* **What is being asked**
Given the entries below, would you transcribe exactly the lines starting at the one with "Task: Click the blue speech bubble tail" and ending at the one with "Task: Select the green 준공 : 7 bar on the 29th", both kept, pictures omitted, nothing extra?

* **Records shown**
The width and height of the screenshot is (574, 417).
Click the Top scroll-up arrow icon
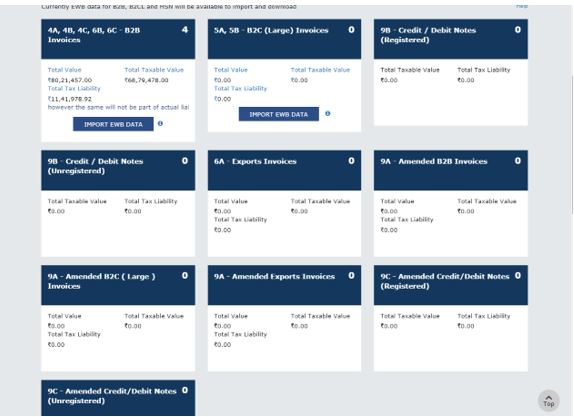548,401
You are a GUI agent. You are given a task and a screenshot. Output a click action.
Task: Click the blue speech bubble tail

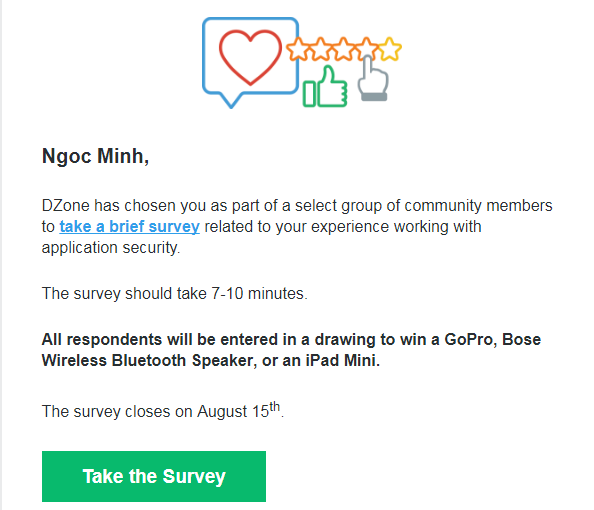point(231,100)
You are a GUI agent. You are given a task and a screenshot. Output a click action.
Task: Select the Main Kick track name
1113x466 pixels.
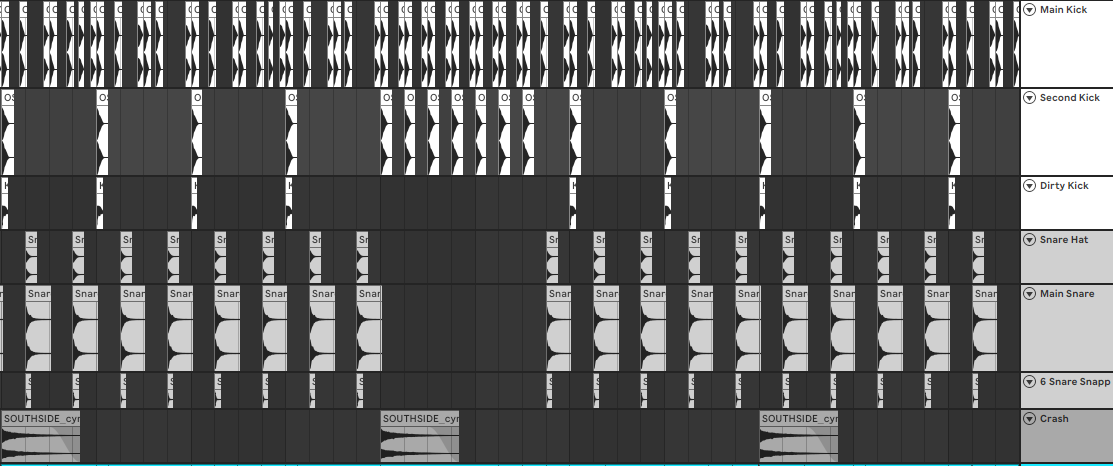pos(1064,10)
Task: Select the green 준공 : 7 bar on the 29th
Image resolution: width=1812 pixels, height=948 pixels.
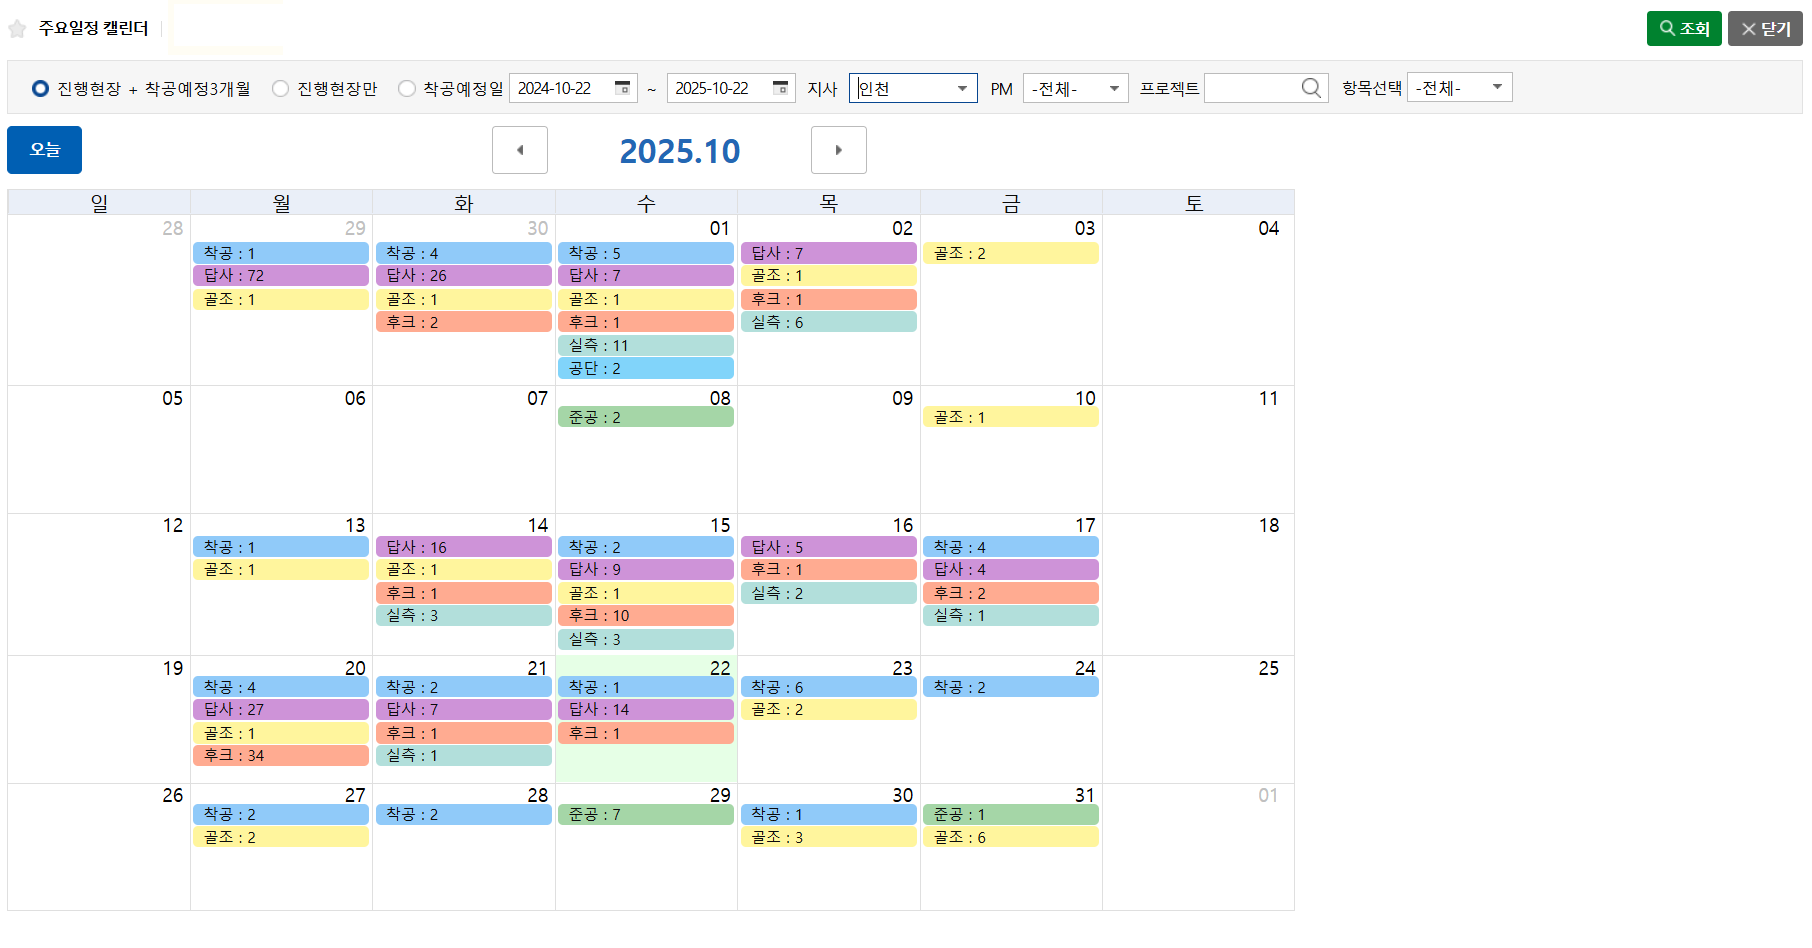Action: (645, 815)
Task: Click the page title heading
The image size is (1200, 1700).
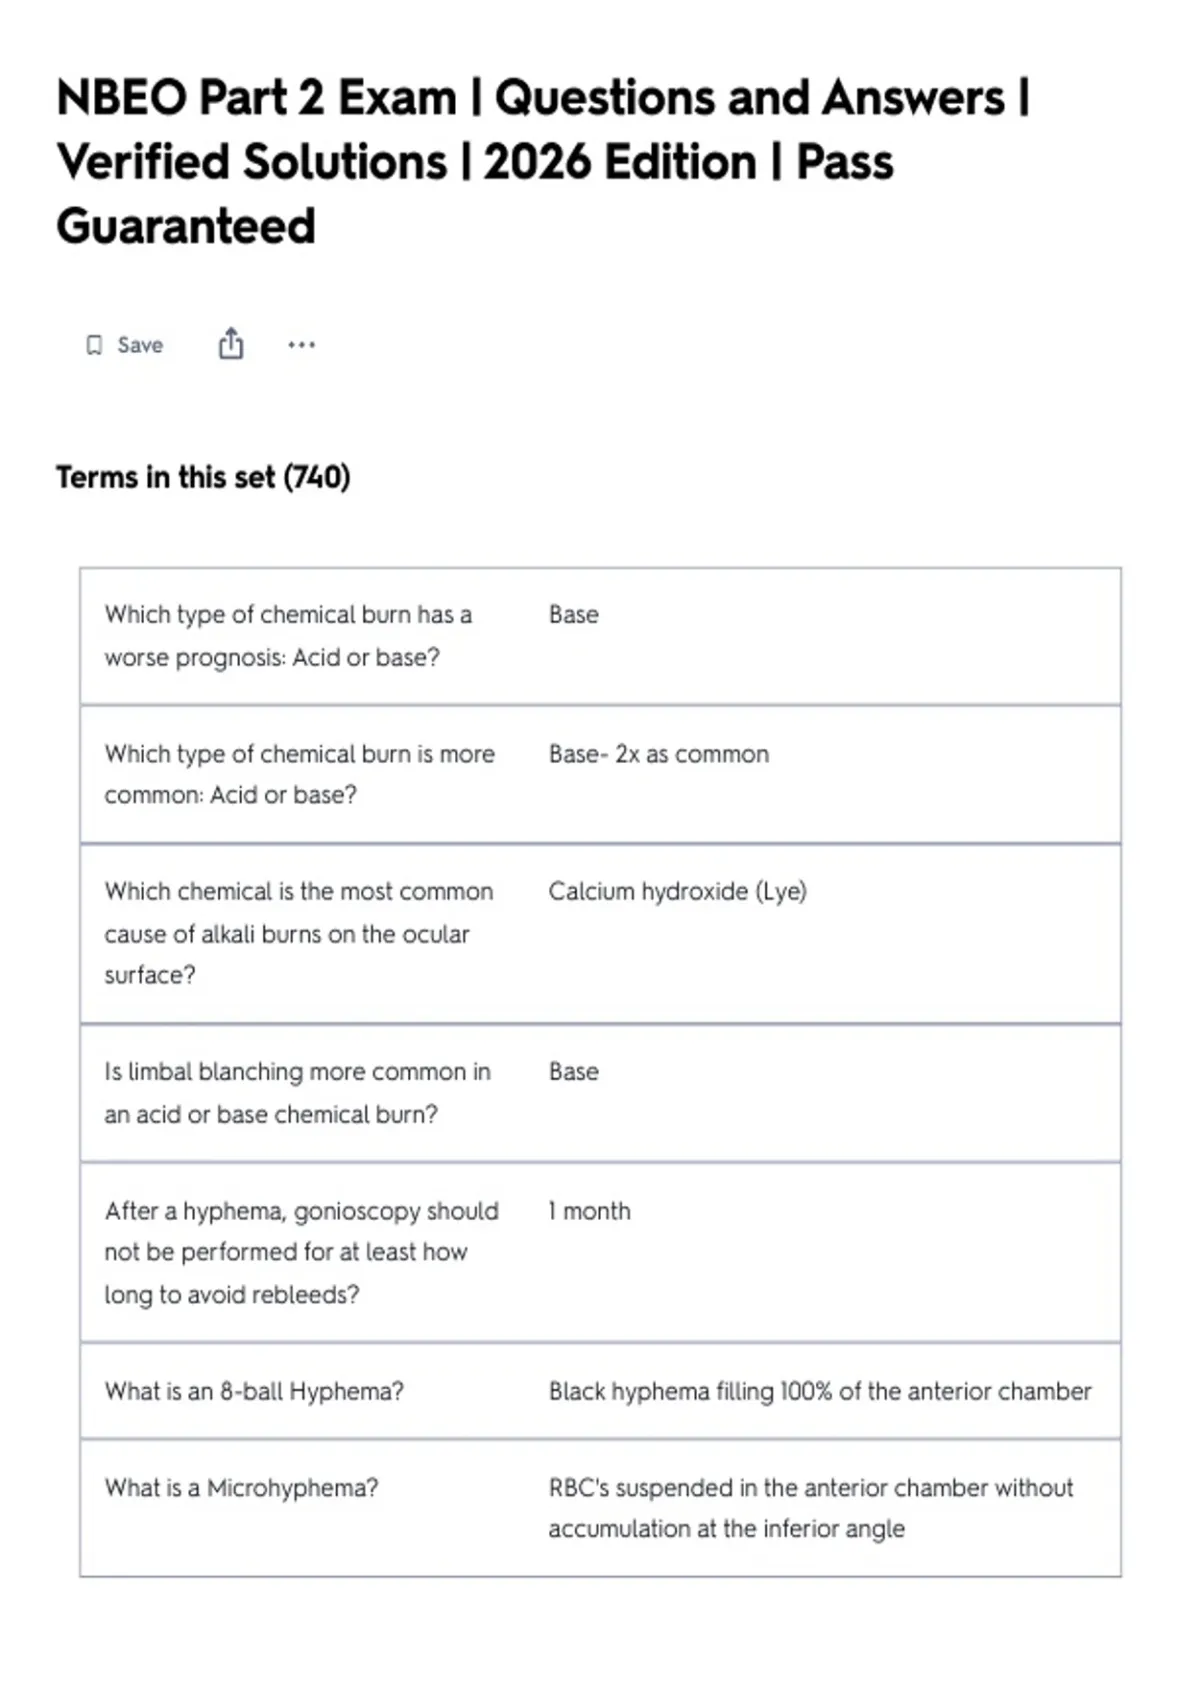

* **Response area**
Task: Click the blue speech bubble tail

point(231,100)
You are a GUI agent. You are given a task and a screenshot. Output a click action.
Task: Select the Main Kick track name
1113x466 pixels.
pos(1064,10)
Task: Select the green 준공 : 7 bar on the 29th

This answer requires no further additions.